**Stated problem**:
Recast the records as a Markdown table with the columns "No." and "Record line", one row per line, leaving out blank lines.

**Input rows**:
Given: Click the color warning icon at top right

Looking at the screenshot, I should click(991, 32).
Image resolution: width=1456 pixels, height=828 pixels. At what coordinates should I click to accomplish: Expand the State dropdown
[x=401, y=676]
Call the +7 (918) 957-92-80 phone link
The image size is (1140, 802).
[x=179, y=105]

**Task response**:
| No. | Record line |
|---|---|
| 1 | Given: Click the color warning icon at top right |
| 2 | Looking at the screenshot, I should click(991, 32). |
| 3 | Image resolution: width=1456 pixels, height=828 pixels. At what coordinates should I click to accomplish: Expand the State dropdown |
| 4 | [x=401, y=676] |
| 5 | Call the +7 (918) 957-92-80 phone link |
| 6 | The image size is (1140, 802). |
| 7 | [x=179, y=105] |